[[ Recorded information, beginning ]]
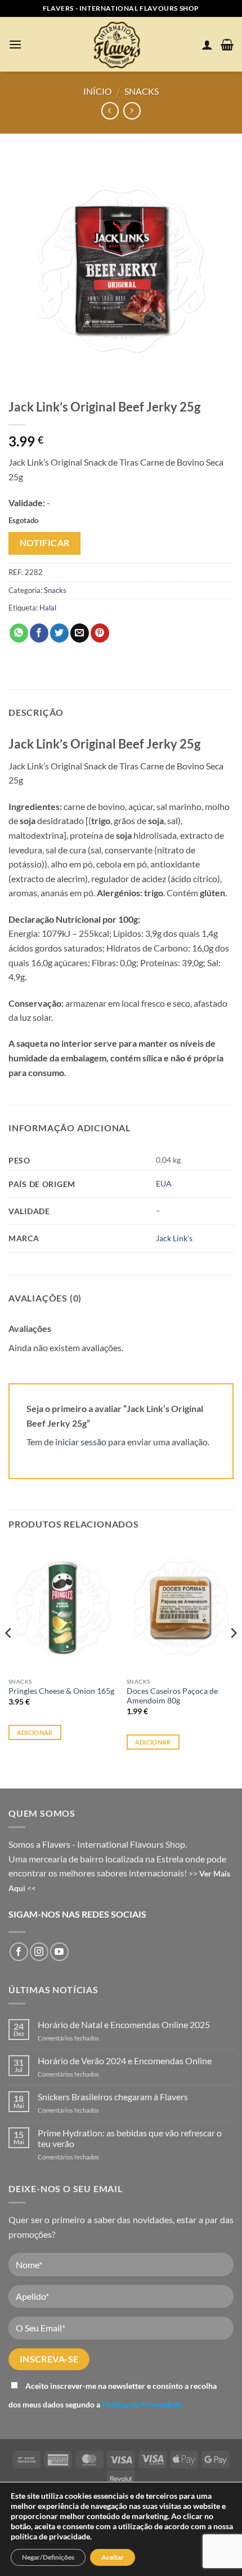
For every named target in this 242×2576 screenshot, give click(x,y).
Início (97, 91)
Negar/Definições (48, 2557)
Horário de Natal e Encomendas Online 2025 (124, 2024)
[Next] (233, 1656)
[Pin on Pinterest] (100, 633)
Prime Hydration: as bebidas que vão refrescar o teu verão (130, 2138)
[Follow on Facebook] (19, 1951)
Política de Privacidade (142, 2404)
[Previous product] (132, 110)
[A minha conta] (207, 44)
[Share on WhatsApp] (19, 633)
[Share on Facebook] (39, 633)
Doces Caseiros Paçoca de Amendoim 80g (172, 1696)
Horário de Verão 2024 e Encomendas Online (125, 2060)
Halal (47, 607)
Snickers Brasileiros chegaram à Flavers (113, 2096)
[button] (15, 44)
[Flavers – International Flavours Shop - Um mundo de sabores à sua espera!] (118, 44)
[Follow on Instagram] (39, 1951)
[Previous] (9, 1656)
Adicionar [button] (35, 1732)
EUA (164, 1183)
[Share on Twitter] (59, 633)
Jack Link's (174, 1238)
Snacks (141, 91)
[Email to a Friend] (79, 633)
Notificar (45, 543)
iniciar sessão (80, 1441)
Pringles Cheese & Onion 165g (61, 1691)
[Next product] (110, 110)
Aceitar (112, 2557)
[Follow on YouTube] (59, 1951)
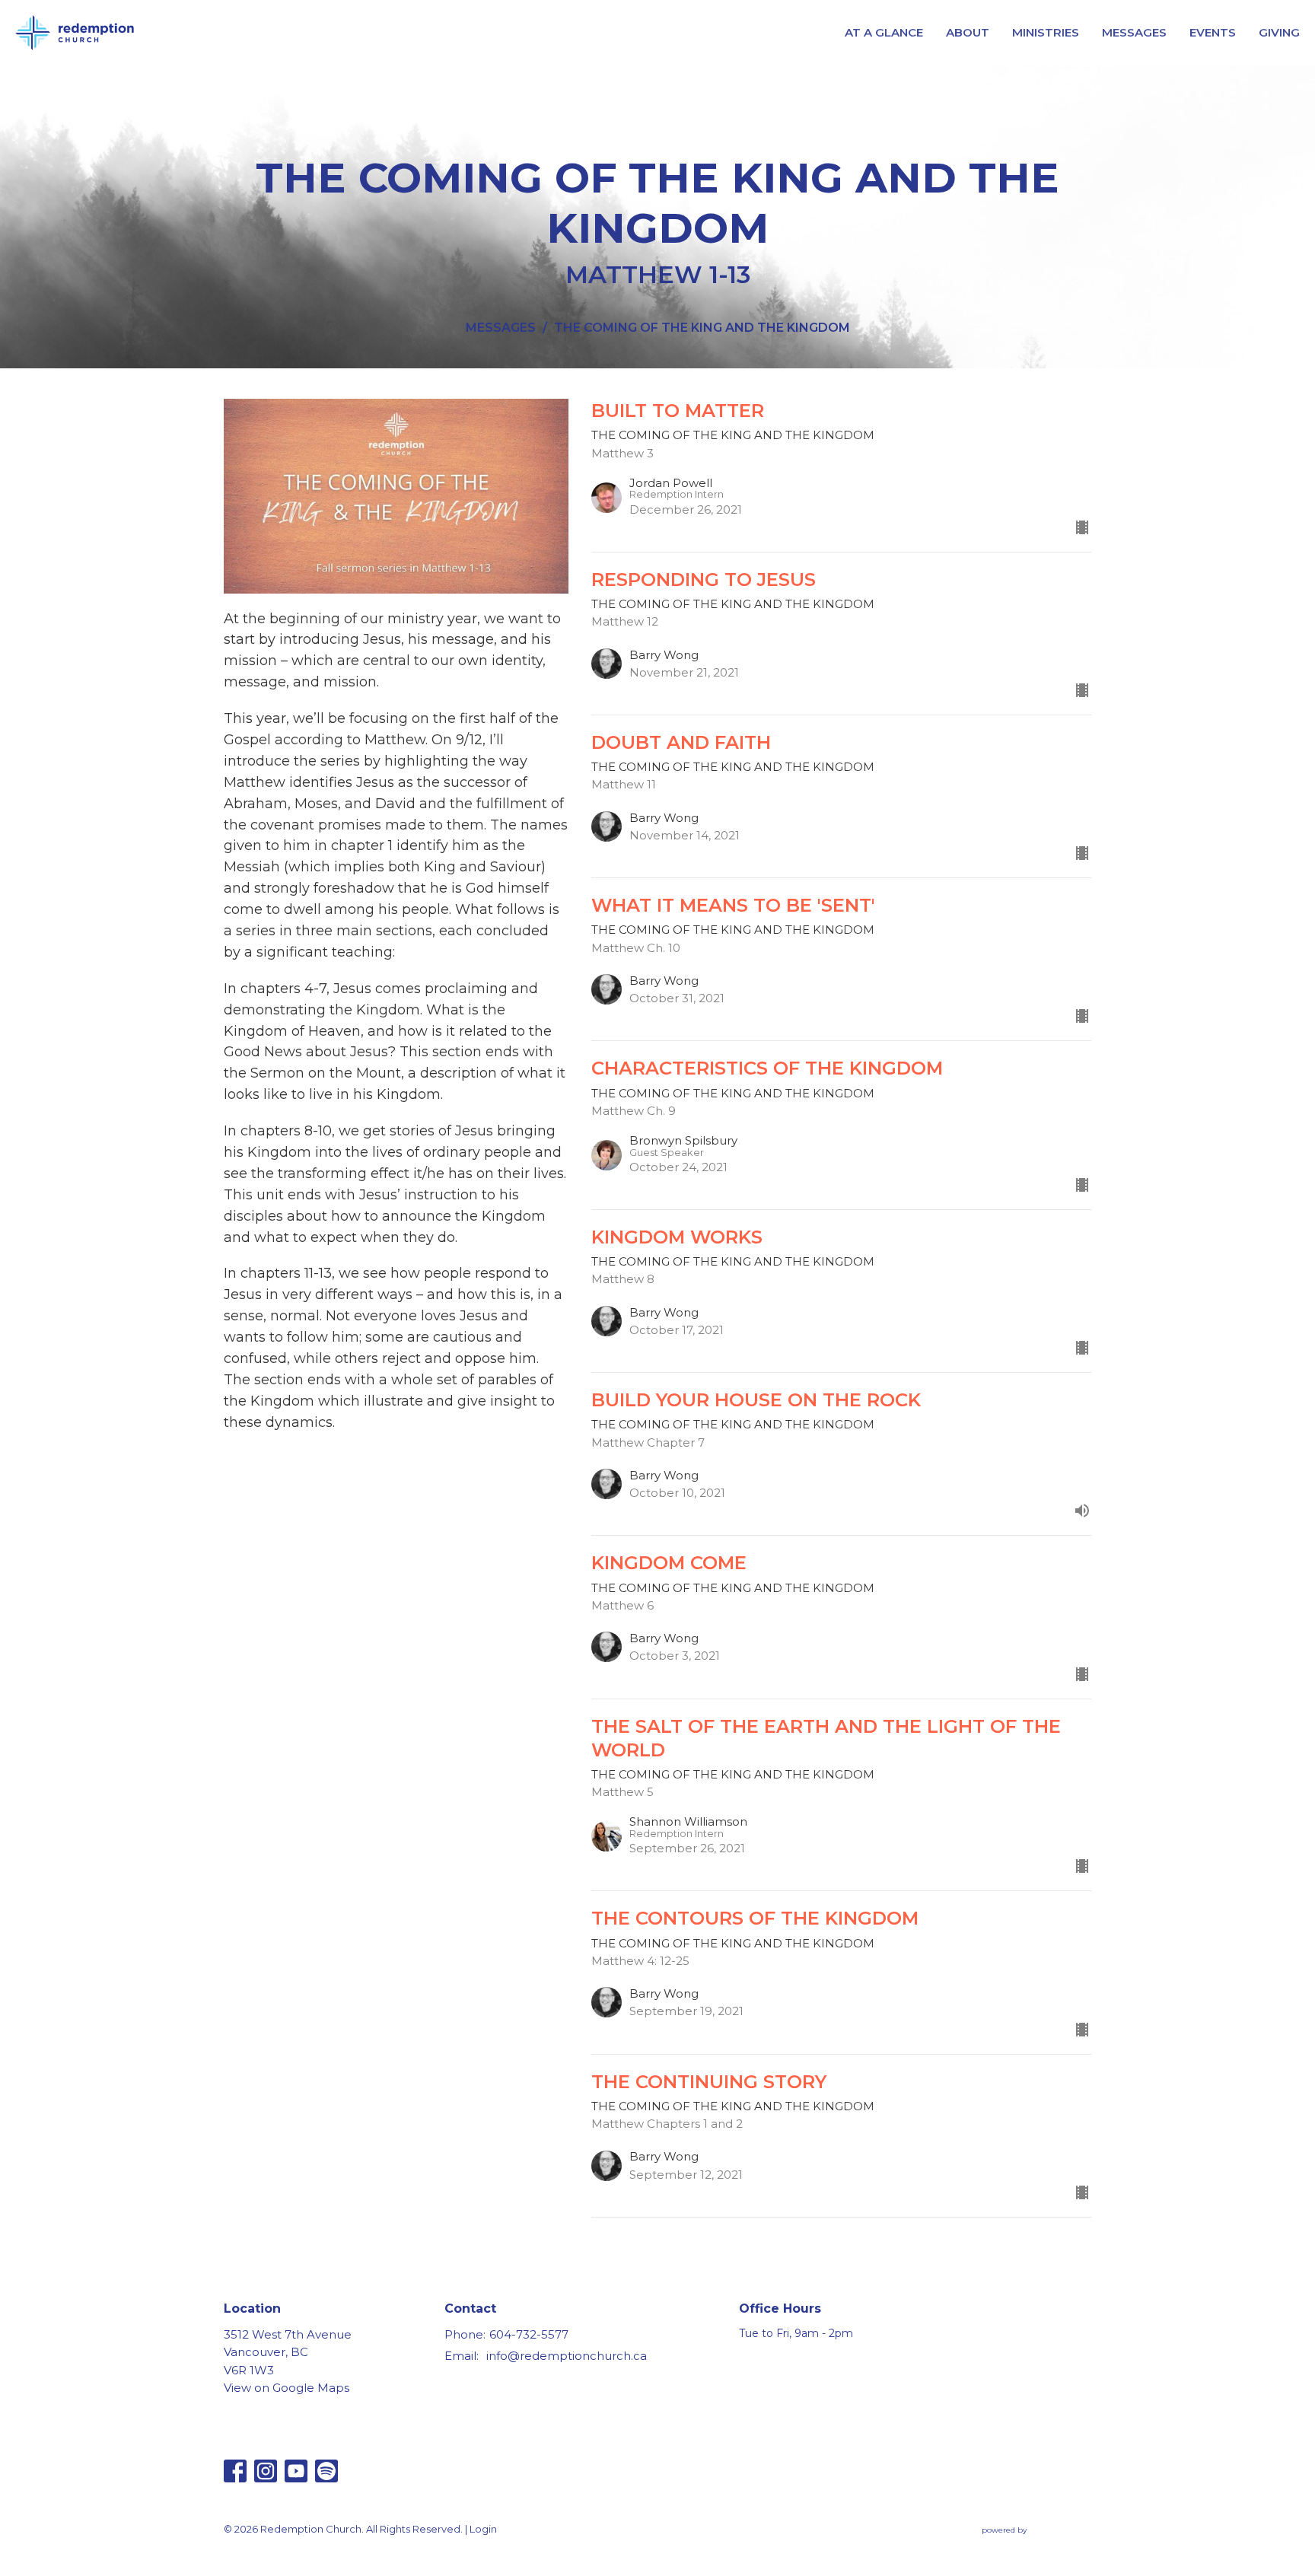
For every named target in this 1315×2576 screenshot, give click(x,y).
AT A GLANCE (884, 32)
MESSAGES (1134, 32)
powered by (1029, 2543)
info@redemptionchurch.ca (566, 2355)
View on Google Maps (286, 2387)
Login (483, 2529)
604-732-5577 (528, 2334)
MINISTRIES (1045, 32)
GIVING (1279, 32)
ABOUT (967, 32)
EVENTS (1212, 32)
[[ Recorded information, end ]]
* **What needs to be done**: Out of the records above, set down only the lines from the one that contains "[Next product] (110, 110)" through the one that contains "info@redemptionchurch.ca (566, 2355)", unchanged and without the pictures.

* **Result**:
[Next product] (110, 110)
Aceitar (112, 2557)
[Follow on YouTube] (59, 1951)
For every named target in this 1315×2576 screenshot, give click(x,y).
AT A GLANCE (884, 32)
MESSAGES (1134, 32)
powered by (1029, 2543)
info@redemptionchurch.ca (566, 2355)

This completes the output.